┌──

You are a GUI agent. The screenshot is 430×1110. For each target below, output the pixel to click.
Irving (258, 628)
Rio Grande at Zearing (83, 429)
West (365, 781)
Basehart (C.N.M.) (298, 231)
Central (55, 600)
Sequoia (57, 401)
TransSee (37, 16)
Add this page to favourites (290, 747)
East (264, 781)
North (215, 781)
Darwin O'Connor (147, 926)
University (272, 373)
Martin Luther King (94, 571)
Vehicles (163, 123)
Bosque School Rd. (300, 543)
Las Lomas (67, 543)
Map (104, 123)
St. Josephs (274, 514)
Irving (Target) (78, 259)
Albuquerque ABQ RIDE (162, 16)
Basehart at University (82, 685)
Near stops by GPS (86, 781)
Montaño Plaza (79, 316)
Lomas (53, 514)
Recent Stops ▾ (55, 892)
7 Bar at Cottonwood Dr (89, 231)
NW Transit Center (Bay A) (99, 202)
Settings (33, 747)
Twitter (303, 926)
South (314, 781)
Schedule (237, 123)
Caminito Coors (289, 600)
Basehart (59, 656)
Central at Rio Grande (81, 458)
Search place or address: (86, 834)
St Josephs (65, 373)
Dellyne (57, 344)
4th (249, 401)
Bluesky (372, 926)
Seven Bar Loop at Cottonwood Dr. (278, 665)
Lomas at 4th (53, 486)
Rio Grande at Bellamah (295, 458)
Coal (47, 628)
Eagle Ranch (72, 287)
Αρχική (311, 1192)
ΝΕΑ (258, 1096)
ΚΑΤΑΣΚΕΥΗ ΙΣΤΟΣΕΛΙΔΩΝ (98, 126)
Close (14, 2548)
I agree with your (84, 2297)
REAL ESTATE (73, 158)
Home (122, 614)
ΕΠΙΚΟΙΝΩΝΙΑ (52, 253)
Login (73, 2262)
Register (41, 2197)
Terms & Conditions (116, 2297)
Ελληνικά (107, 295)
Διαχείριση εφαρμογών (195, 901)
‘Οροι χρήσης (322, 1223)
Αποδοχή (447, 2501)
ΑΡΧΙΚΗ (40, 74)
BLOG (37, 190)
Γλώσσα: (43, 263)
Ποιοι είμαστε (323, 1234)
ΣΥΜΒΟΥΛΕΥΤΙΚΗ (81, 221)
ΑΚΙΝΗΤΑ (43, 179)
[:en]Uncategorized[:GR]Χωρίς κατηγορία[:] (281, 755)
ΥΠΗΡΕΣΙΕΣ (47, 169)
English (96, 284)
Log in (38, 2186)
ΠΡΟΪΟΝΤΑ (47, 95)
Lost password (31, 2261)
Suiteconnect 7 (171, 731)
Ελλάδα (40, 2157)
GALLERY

└──

• _What to produce_:
Transcription of the listing must be exact and complete.

• _Result of this exercise_:
You are a GUI agent. The screenshot is 430×1110. For each target below, output the pixel to click.
Irving (258, 628)
Rio Grande at Zearing (83, 429)
West (365, 781)
Basehart (C.N.M.) (298, 231)
Central (55, 600)
Sequoia (57, 401)
TransSee (37, 16)
Add this page to favourites (290, 747)
East (264, 781)
North (215, 781)
Darwin O'Connor (147, 926)
University (272, 373)
Martin Luther King (94, 571)
Vehicles (163, 123)
Bosque School Rd. (300, 543)
Las Lomas (67, 543)
Map (104, 123)
St. Josephs (274, 514)
Irving (Target) (78, 259)
Albuquerque ABQ RIDE (162, 16)
Basehart at University (82, 685)
Near stops by GPS (86, 781)
Montaño Plaza (79, 316)
Lomas (53, 514)
Recent Stops ▾ (55, 892)
7 Bar at Cottonwood Dr (89, 231)
NW Transit Center (Bay A) (99, 202)
Settings (33, 747)
Twitter (303, 926)
South (314, 781)
Schedule (237, 123)
Caminito Coors (289, 600)
Basehart (59, 656)
Central at Rio Grande (81, 458)
Search place or address: (86, 834)
St Josephs (65, 373)
Dellyne (57, 344)
4th (249, 401)
Bluesky (372, 926)
Seven Bar Loop at Cottonwood Dr. (278, 665)
Lomas at 4th (53, 486)
Rio Grande at Bellamah (295, 458)
Coal (47, 628)
Eagle Ranch (72, 287)
Αρχική (311, 1192)
ΝΕΑ (258, 1096)
ΚΑΤΑΣΚΕΥΗ ΙΣΤΟΣΕΛΙΔΩΝ (98, 126)
Close (14, 2548)
I agree with your (84, 2297)
REAL ESTATE (73, 158)
Home (122, 614)
ΕΠΙΚΟΙΝΩΝΙΑ (52, 253)
Login (73, 2262)
Register (41, 2197)
Terms & Conditions (116, 2297)
Ελληνικά (107, 295)
Διαχείριση εφαρμογών (195, 901)
‘Οροι χρήσης (322, 1223)
Αποδοχή (447, 2501)
ΑΡΧΙΚΗ (40, 74)
BLOG (37, 190)
Γλώσσα: (43, 263)
Ποιοι είμαστε (323, 1234)
ΣΥΜΒΟΥΛΕΥΤΙΚΗ (81, 221)
ΑΚΙΝΗΤΑ (43, 179)
[:en]Uncategorized[:GR]Χωρίς κατηγορία[:] (281, 755)
ΥΠΗΡΕΣΙΕΣ (47, 169)
English (96, 284)
Log in (38, 2186)
ΠΡΟΪΟΝΤΑ (47, 95)
Lost password (31, 2261)
Suiteconnect 7 (171, 731)
Ελλάδα (40, 2157)
GALLERY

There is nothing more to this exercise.